Decisi comunque di contattare telefonicamente il partecipante, perché riflettendoci bene non riuscivo a trovare una motivazione valida.

La telefonata durò più di un’ora e la persona mi confesso che dopo l’ultimo incontro formativo di gruppo aveva avuto un attacco di panico. 

Gli dissi sinceramente che per me era una reazione inspiegabile e in confidenza gli consigliai di rivolgersi ad un professionista. Il rapporto che avevo e che ho con la persona, però gli permise di sfogarsi. In passato c’era qualcosa che l’aveva profondamente segnata, durante un’occasione in cui era stata obbligata a parlare in pubblico si era trovata molto impacciata, facendogli vivere quell’esperienza come qualcosa di negativo.

Accettando il consiglio di frequentare un professionista, mi ha poi confidato di avev compreso che conseguentemente a quell’esperienza, aveva sviluppato la convinzione di fondo di non poter assolutamente sbagliare per non fare brutta figura e che il suo impegno non sarebbe servito a nulla, tanto non sarebbe stata in grado. Questa convinzione limitante si acuiva fino a bloccarla in un attacco di panico, quando si trovava in gruppo con altre persone, specialmente sul posto di lavoro.

La storia che vi ho raccontato è stata sintetizzata in moltissimi aspetti e ho intenzionalmente omesso alcune informazioni per proteggere la persona.

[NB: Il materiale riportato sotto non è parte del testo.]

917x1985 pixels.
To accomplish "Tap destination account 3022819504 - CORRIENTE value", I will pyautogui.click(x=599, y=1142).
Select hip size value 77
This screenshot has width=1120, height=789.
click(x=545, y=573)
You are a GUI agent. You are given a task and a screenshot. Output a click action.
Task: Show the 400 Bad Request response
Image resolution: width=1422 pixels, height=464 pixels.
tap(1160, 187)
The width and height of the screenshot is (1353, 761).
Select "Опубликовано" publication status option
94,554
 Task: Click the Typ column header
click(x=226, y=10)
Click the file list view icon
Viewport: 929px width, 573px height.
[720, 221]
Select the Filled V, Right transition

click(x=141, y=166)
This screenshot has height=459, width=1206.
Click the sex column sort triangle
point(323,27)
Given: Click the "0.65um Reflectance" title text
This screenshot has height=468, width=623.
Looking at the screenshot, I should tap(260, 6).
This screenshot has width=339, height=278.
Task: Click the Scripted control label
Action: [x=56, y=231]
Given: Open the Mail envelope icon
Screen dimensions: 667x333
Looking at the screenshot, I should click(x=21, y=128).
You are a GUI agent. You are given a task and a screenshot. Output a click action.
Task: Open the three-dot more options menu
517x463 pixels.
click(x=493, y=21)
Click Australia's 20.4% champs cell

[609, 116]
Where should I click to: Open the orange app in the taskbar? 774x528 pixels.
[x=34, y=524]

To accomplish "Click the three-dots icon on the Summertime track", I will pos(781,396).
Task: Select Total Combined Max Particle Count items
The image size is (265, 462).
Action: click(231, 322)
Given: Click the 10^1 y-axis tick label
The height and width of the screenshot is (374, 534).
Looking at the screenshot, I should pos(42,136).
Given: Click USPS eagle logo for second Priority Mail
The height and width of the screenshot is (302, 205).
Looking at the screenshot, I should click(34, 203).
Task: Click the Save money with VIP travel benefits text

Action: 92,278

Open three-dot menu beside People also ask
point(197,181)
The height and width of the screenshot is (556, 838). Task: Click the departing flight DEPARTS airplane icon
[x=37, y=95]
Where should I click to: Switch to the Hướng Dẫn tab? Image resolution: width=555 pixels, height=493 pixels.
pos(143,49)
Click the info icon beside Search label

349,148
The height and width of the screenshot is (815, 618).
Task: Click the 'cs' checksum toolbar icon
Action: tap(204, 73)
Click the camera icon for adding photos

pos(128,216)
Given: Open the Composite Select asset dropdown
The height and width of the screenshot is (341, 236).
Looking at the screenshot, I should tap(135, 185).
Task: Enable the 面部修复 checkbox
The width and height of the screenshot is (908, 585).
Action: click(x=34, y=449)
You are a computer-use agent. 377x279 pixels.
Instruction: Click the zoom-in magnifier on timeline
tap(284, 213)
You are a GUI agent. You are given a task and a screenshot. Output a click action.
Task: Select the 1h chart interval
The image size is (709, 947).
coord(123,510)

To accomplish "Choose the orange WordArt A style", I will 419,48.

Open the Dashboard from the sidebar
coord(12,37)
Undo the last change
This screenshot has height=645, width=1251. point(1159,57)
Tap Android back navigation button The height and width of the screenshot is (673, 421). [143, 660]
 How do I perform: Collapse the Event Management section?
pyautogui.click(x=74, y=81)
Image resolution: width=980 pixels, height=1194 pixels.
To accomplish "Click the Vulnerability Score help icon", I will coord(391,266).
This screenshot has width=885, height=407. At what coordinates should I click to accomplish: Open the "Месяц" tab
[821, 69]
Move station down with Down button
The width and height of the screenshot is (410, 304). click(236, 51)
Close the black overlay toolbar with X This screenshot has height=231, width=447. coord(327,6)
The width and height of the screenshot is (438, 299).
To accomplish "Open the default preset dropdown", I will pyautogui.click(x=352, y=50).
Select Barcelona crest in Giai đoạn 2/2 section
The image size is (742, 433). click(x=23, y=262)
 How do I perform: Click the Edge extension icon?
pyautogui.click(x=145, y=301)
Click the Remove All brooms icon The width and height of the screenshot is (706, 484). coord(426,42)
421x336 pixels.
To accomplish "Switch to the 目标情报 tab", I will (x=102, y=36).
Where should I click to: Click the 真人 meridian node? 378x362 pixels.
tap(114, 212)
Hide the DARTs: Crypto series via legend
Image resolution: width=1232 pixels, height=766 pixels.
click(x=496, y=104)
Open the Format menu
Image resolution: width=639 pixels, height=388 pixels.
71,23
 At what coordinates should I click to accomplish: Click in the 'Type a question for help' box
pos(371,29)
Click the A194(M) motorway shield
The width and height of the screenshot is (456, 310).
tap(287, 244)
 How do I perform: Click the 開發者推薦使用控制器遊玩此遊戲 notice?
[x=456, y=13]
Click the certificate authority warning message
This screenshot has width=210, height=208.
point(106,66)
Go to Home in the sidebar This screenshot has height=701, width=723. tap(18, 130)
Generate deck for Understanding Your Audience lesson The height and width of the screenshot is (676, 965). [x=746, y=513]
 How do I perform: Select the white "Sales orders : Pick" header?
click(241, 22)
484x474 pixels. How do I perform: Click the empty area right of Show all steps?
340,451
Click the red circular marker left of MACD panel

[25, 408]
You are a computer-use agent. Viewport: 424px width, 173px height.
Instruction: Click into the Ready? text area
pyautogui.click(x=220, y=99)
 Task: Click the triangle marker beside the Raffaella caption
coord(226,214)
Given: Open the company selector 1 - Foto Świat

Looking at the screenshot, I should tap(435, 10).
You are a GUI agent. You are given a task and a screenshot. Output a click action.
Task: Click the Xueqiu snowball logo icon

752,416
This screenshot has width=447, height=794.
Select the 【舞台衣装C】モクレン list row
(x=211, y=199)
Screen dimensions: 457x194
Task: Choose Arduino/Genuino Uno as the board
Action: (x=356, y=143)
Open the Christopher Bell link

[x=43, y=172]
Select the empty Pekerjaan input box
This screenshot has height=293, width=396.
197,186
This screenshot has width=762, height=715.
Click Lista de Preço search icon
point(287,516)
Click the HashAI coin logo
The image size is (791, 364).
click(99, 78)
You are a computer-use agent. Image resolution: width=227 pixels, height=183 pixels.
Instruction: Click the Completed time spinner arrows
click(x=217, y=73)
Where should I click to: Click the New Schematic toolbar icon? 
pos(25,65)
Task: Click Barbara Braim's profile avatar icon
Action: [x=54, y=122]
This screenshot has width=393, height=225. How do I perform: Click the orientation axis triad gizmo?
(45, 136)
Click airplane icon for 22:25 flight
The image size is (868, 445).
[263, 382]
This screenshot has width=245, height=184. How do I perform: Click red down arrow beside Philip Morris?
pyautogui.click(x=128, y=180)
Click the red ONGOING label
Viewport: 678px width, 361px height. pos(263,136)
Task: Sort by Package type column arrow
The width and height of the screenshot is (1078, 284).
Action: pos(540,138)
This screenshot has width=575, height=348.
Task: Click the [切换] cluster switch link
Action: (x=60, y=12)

Che cosa possiamo trarre da questa storia?

Non è solo il nostro comportamento a influenzare la situazione in cui ci troviamo. I nostri giudizi ci portano ad attribuire a determinate conseguenze più peso che ad altre.

A quanto pare non sono solo le circostanze esteriori a determinare il nostro comportamento, ma soprattutto quello che avviene nella nostra testa.

I nostri giudizi sono strettamente legati alle nostre credenze di base, alle nostre convinzioni e all’immagine che abbiamo di noi stessi.

Cosa fai di solito per evitare conseguenze negative?

Si tratta di conseguenze davvero reali?